Keep Circulating the Tapes: For the most part this is averted as the entirety of the Indigo League, Orange League, Hoenn, Battle Frontier and Sinnoh Leagues are widely available on DVD sets. However the Johto league episdoes have become incredibly rare, they were given VHS and DVD releases but those are extremely rare and quite expensive. the Johto Journeys got 12 3 episode DVD/VHS releases, Johto League Champions got 7 dvds piecing out the whole series. Master Quest was the only part of Johto given proper DVD box sets but those have become rare and can go for at most $200 each or higher!
Celebi has a bad tendency to not get released in the US. Only three US events - one in Gen II, one in Gen III that only made it to ten cities, and another near the end of Gen IV - have given it out.
Talking to Himself: The original voice actors for Ash, Brock, and Misty also voice Delia Ketchum (Ash's mom) and May, James, and Jessie respectively.
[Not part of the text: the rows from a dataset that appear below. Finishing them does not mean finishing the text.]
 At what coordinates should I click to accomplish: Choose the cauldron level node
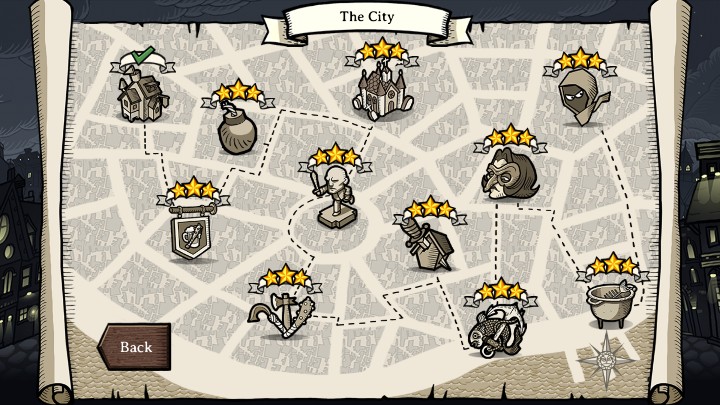coord(611,301)
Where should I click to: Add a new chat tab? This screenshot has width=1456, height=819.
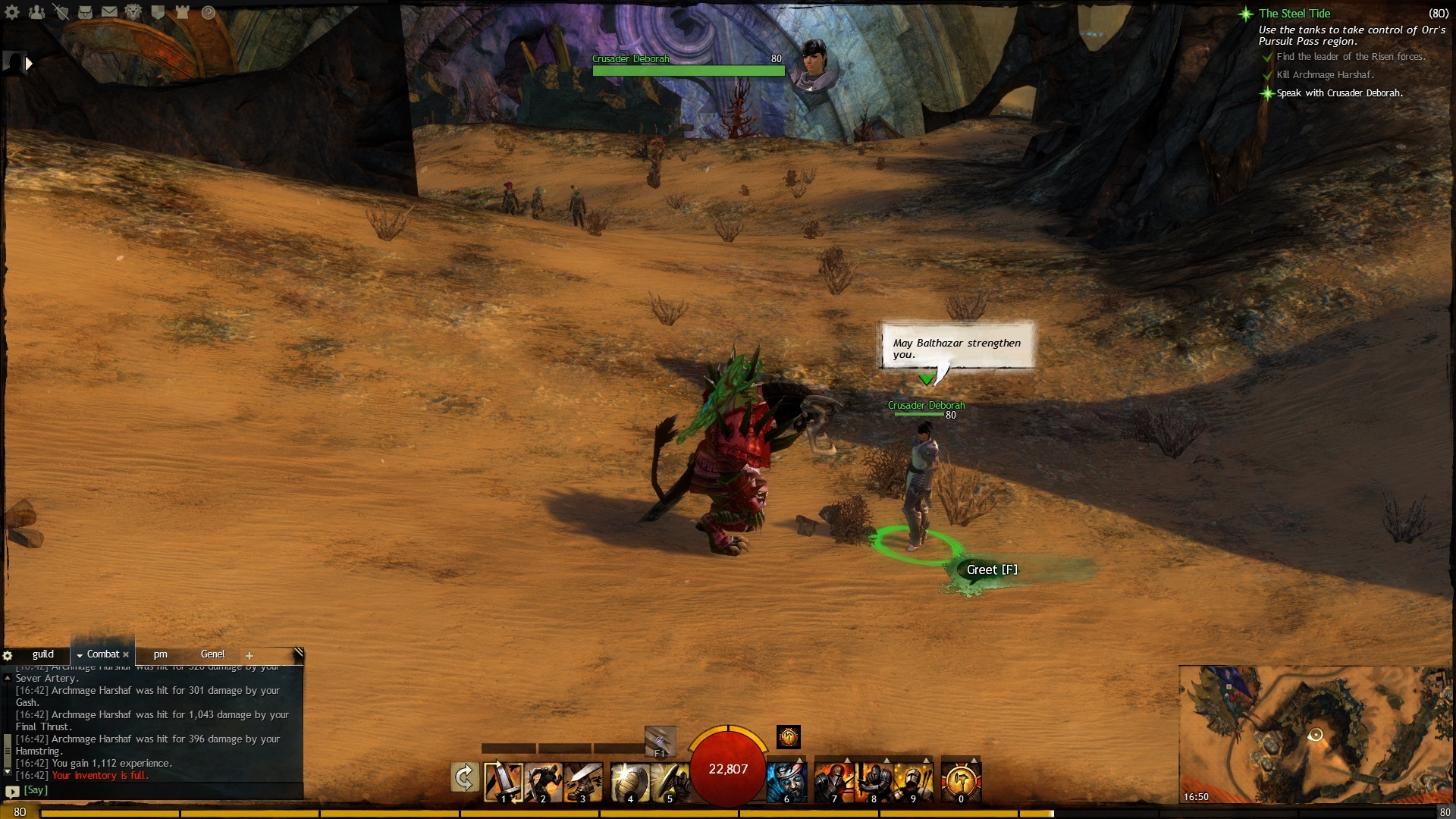(249, 655)
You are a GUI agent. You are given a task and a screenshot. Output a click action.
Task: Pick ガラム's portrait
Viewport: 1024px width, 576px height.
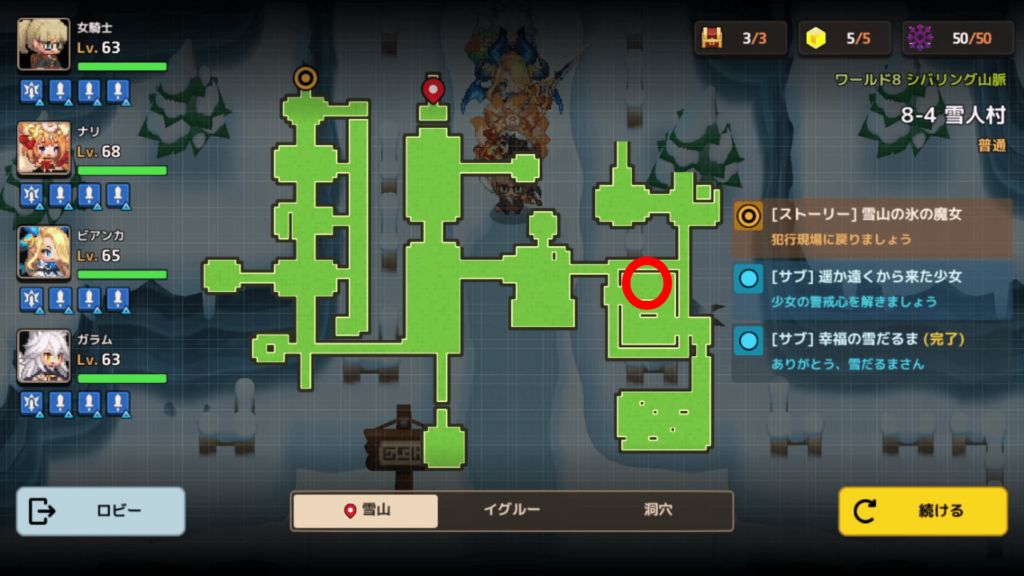tap(44, 356)
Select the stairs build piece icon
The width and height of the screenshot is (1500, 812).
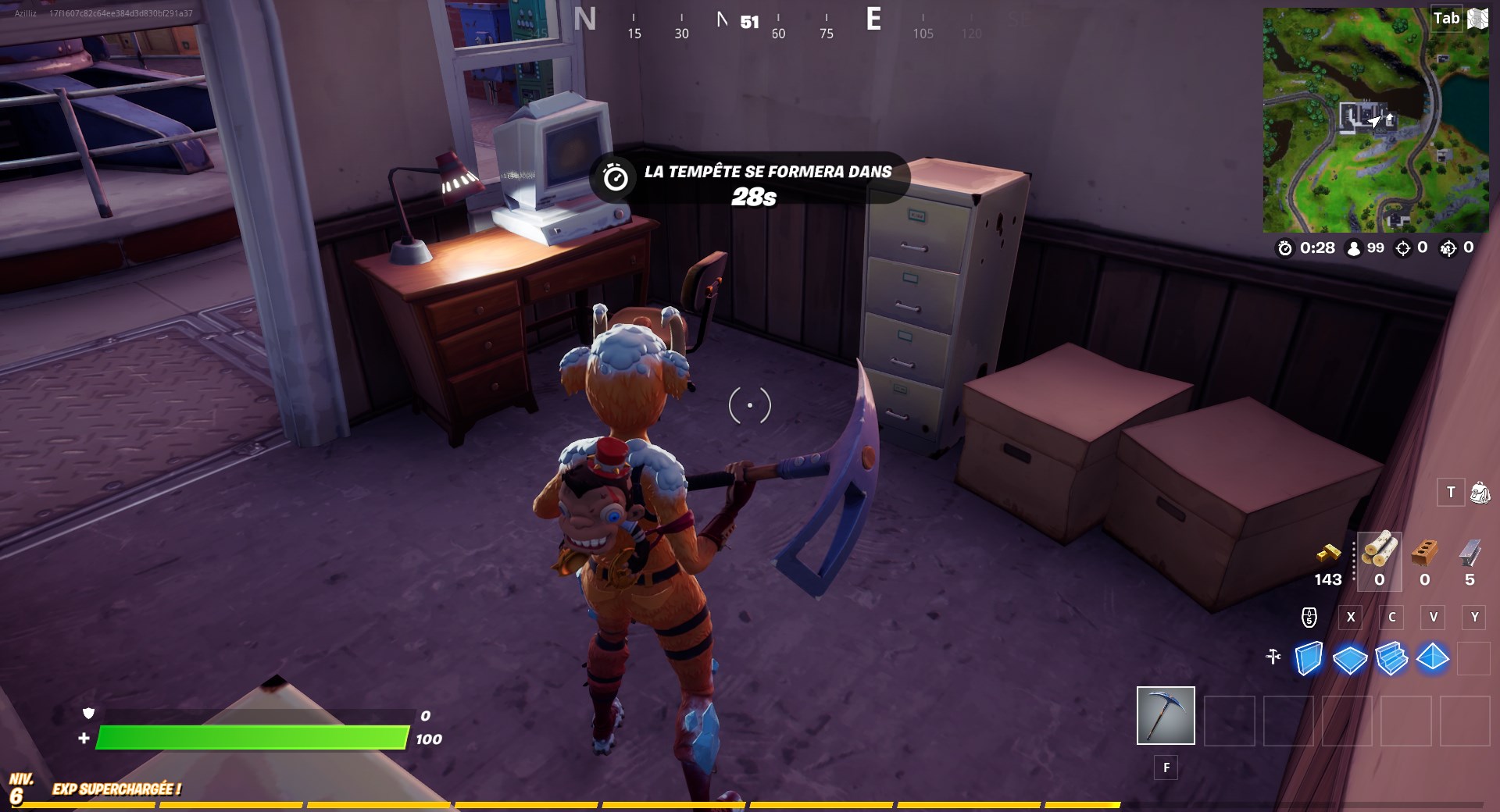pyautogui.click(x=1392, y=658)

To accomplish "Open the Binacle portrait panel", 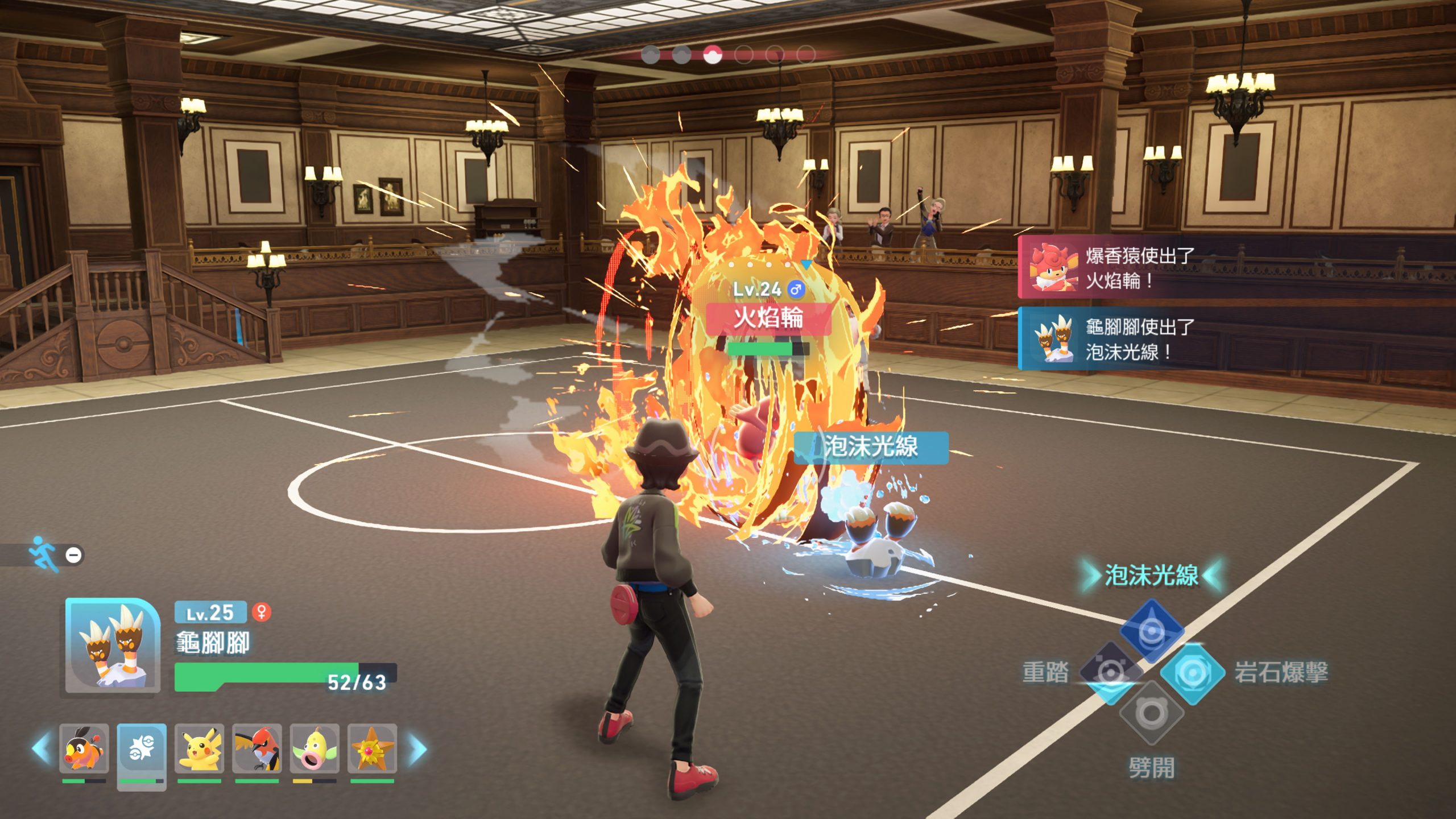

Trolling Creator: Game Freak for mostly the same reason as their nickname. What can you say when they made Levitate Flying Rotom, and Insomnia Delibird, or Event Only Heatran with Eruption and Quiet Nature?note Eruption does damage based on Base Power x (Current HP/Max HP x 100%). Such moves are generally paired with Choice Scarf(increases speed by 50% at the cost of using only one move) for a fast and powerful combo. Quiet Nature is a nature that lowered speed Probably the best example is Shedinja, who can learn Final Gambit and Sandstorm.note Final Gambit faints your Pokémon and does the same amount of damage as your Pokémon's current HP. Sandstorm is a weather condition that removes a bit of HP if it's not Rock-, Ground-, or Steel-type. When you put either of them on the One-Hit-Point Wonder Bug/Ghost that is Shedinja, well...
Apparently, Shellos and Gastrodon were intended to be in Pokemon Ruby And Sapphire versions, but they weren't integrated into the final design, according to a Nintendo Power interview with Ken Sugimori.
Sprites for these pokemon can even be found Dummied Out in the data, suggesting a last minute scrap.
Stunfisk was originally going to be a Water/Electric angler fish, but was changed to increase type diversity within the Unova region (and possibly globally, seeing as we already have Lanturn).
Dragonair used to have spikes and a different head design. Noticeably, the beta version looks more like Dragonite then the Dragonair we know today, so it's evolution would have been a smoother transition had they kept the old design.
The game changed dramatically during its transition from Capsule Monsters (the original pitch) to Pocket Monsters. In the original draft, there was only going to be one version, you caught monsters by negotiating with them via a Charisma stat ala Shin Megami Tensei, most of the early mon designs were based more heavily on dinosaurs and kaiju rather than animals in general, you recovered health at inns, Pokemon could be bought from Pokemarts with enough badges, and probably the biggest change was that Pokemon Trainers were originally supposed to participate in battles with whips alongside their Pokemon!
The whips are still present in the Gen I sprites for Ace Trainers, but removed in the remakes.
Both a Surfboard and Roller skates were useable items at one point. The surfboat ended up being Dummied Out in Gen I and the Roller Skates ended up finally making an appearance in Gen VI, as a way to move around without adhering to the grid based structure of the overworld.